Nesta quarta-feira (9), a Terra vai registrar o dia mais curto do ano. Isso acontece porque o planeta vai girar em torno de seu próprio eixo em uma velocidade ligeiramente maior do que o normal, fazendo com que a duração do dia seja 1,30 milissegundo menor que o habitual.
Em condições normais, a Terra leva cerca de 86.400 segundos — ou 24 horas exatas — para completar uma rotação completa. Nesta quarta, no entanto, esse movimento será finalizado um pouco mais rapidamente, encurtando o dia de forma imperceptível para os seres humanos.
Para quem acha que está “perdendo tempo”, não há motivo para alarme: o encurtamento é extremamente pequeno. Um milissegundo equivale à milésima parte de um segundo, e o tempo perdido nesta quarta será menor que o de um piscar de olhos, que leva, em média, 300 milissegundos.
Embora curioso, o fenômeno não é inédito. Ainda em 2025, os dias 22 de julho e 5 de agosto também deverão ser ligeiramente mais curtos, com 1,38 e 1,51 milissegundo a menos, respectivamente. Esses encurtamentos ocorrem de forma esporádica e têm sido registrados com mais frequência nos últimos anos.

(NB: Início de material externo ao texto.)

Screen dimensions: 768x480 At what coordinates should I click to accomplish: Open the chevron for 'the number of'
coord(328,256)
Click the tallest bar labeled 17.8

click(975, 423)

Cientistas ainda buscam compreender por que essas variações na rotação da Terra ocorrem. Entre os possíveis fatores estão movimentos no núcleo do planeta, variações gravitacionais, atividade sísmica e até alterações no clima. No entanto, até agora, não há uma explicação definitiva.
Apesar da incerteza, os especialistas garantem que essas alterações são naturais e não oferecem risco. As mudanças na rotação da Terra já ocorreram ao longo de toda a sua história — e continuarão acontecendo sem afetar a vida cotidiana.